I suppose that it could be made to work with threads and improve it a lot, cause single threaded to calculate the sha1 and insert into sqlite for x files is too old school for nowdays. ;)

I'm using an Intel i7 so I have plenty of spare threads to burn I reckon something like a central buffer/MQ/DB/x where insert the files to be hashed and n threads to calculate and insert/update them (or just another thread for just sqlite) could work (they collect files from the central buffer, n at a time), sounds like a cool project. ;)

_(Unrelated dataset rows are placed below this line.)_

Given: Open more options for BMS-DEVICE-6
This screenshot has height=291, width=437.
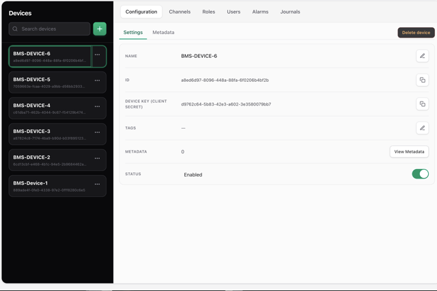Looking at the screenshot, I should tap(97, 55).
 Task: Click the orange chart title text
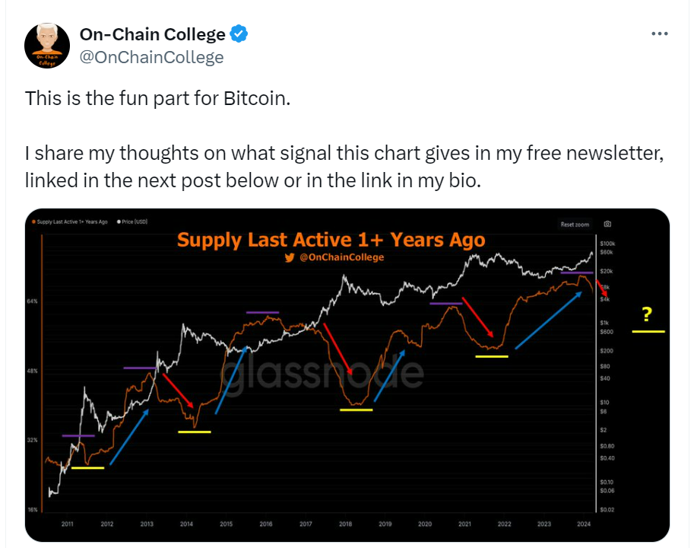[x=331, y=241]
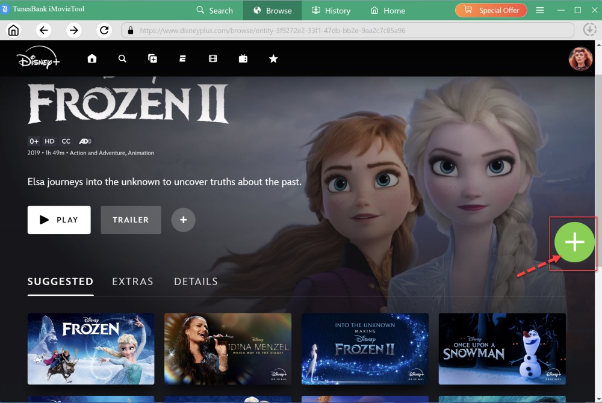Add Frozen II to watchlist

pos(184,220)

I'm using it for this tool. ;)

https://github.com/liloman/heal-bitrots

Cheers!

ambv · 2017-02-21T00:22:56Z

Do you see the tool being bound by CPU on your box? In my case it doesn't even get to 100% CPU on one core, this is I/O bound. In this sense adding additional threads would complicate the code but is unlikely to give us noticeable performance wins.

liloman · 2017-02-21T12:17:03Z

Hi ambv,

Yes totally 100% CPU, just note that /tmp is tmpfs and then RAM.

Respect the solution:

1- I don't know python (you seem to know a bit... ;) )

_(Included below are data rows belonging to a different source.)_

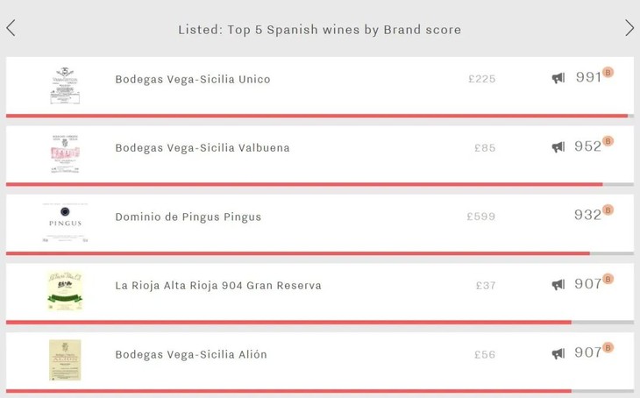The height and width of the screenshot is (398, 640).
Task: Open Bodegas Vega-Sicilia Unico wine link
Action: [193, 79]
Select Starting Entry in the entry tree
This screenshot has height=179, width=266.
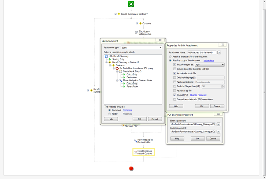pos(118,59)

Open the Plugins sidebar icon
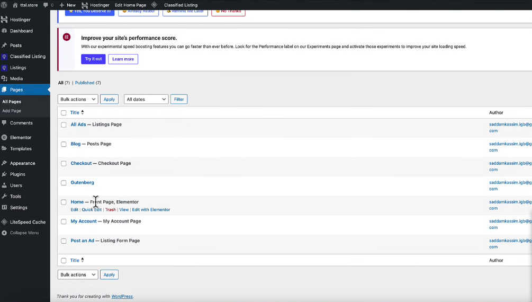[x=4, y=174]
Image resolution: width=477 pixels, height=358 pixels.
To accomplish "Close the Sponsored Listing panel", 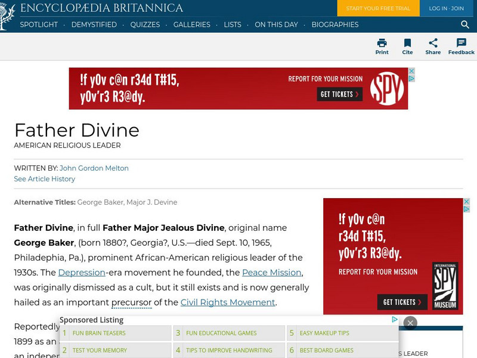I will click(x=410, y=322).
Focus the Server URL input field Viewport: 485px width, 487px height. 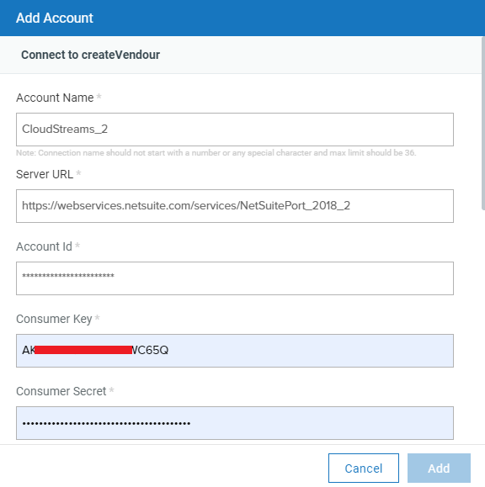(x=235, y=206)
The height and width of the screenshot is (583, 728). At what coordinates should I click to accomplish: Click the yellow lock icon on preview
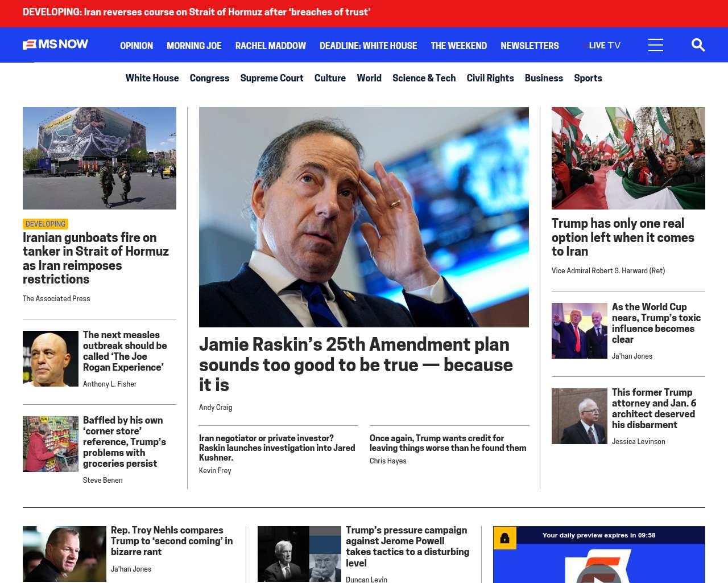[x=504, y=537]
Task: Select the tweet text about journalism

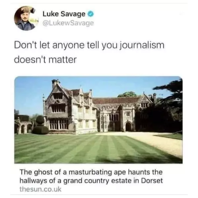Action: point(89,52)
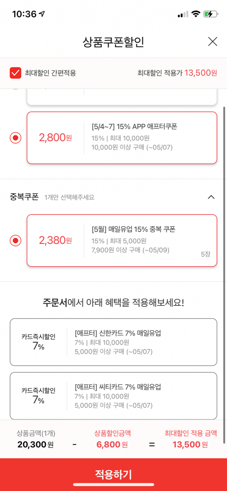
Task: Tap the 중복쿠폰 section header
Action: coord(24,197)
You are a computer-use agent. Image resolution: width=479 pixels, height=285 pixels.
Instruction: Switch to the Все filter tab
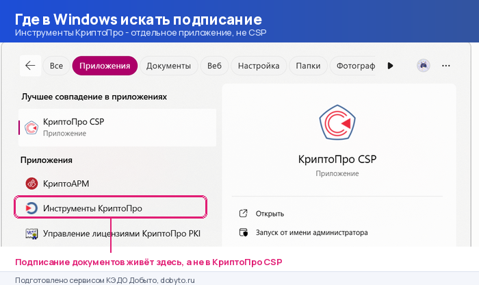click(56, 66)
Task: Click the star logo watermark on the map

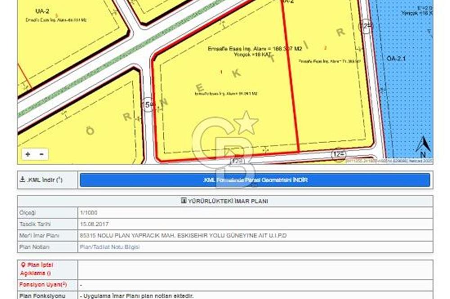Action: click(x=246, y=122)
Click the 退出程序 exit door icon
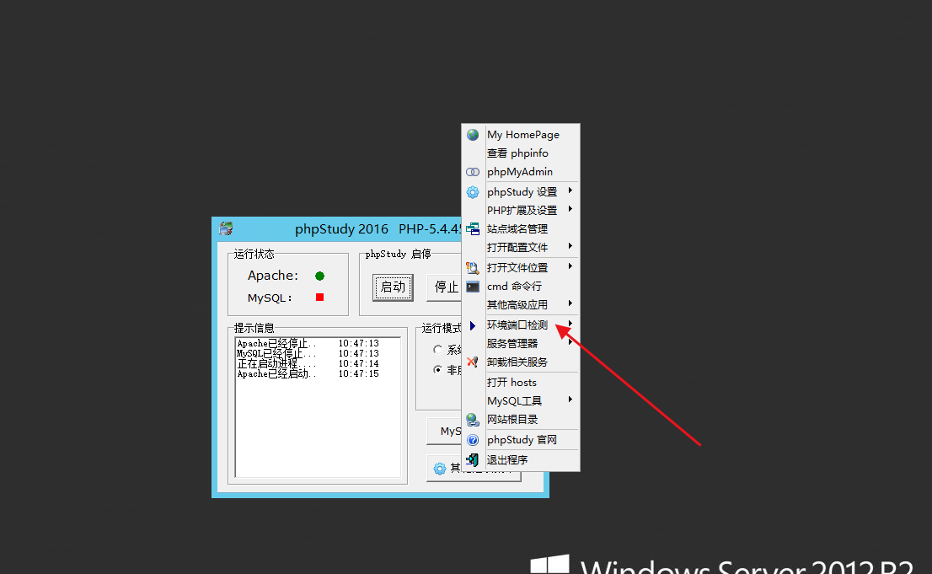This screenshot has height=574, width=932. click(473, 460)
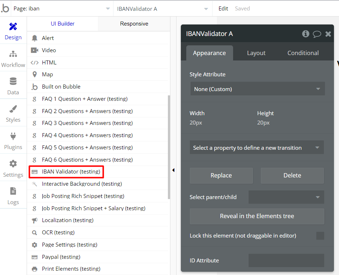The height and width of the screenshot is (275, 339).
Task: Open the Select parent/child dropdown
Action: click(286, 197)
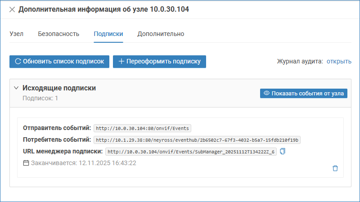Switch to the Узел tab
Image resolution: width=360 pixels, height=202 pixels.
click(x=16, y=34)
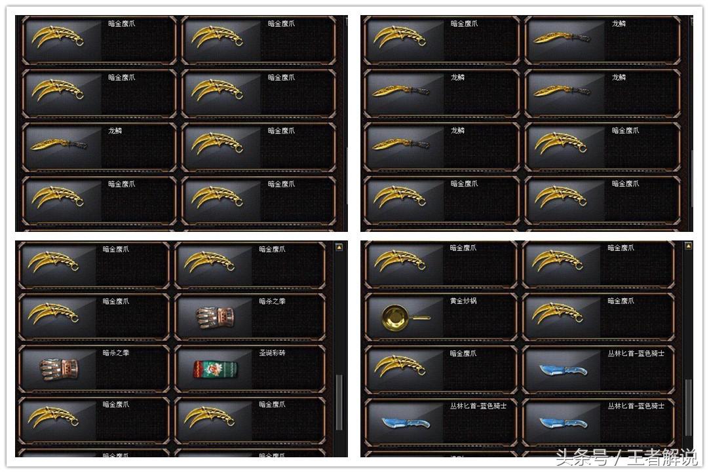The height and width of the screenshot is (473, 709).
Task: Pick the 龙鳞 knife in the top-left panel
Action: tap(58, 145)
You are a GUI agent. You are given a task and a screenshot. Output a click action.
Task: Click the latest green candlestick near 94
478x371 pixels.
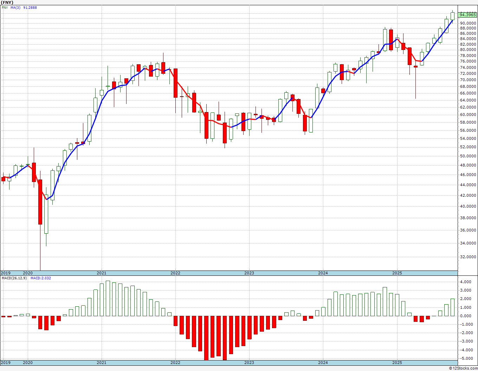(x=452, y=16)
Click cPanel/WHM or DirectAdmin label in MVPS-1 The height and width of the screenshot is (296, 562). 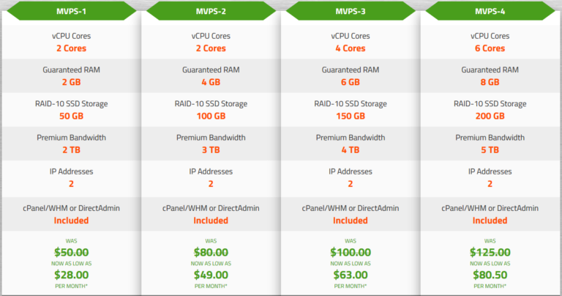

2-I just wrote some ballpark ideas. The normal and obvious way will be, first messure bottlenecks and then fix them. ;)

#time bitrot -v (ctrl -c )
 60.2%^CTraceback (most recent call last):
  File "/home/charly/.local/bin/bitrot", line 30, in <module>
    run_from_command_line()
  File "/home/charly/.local/lib/python2.7/site-packages/bitrot.py", line 524, in run_from_command_line
    bt.run()
  File "/home/charly/.local/lib/python2.7/site-packages/bitrot.py", line 230, in run
    cur, p_uni, new_mtime, new_sha1,
  File "/home/charly/.local/lib/python2.7/site-packages/bitrot.py", line 360, in handle_unknown_path
    if os.path.exists(stored_path):
  File "/usr/lib64/python2.7/genericpath.py", line 26, in exists
    os.stat(path)
KeyboardInterrupt

real	1m28.468s
user	1m12.890s
sys	0m14.966s

#time for file in *; do sha1sum $file &>/dev/null; done
real	1m11.391s
user	0m19.609s
sys	0m50.629s

So CPU bound? ;)

By the way I did a VERY quick and dirty profiling before writting this yesterday with KCacheGrind, I don't know python so I just used first search hit:

https://julien.danjou.info/blog/2015/guide-to-python-profiling-cprofile-concrete-case-carbonara

And I think I remember seeing it hit by lstat. :)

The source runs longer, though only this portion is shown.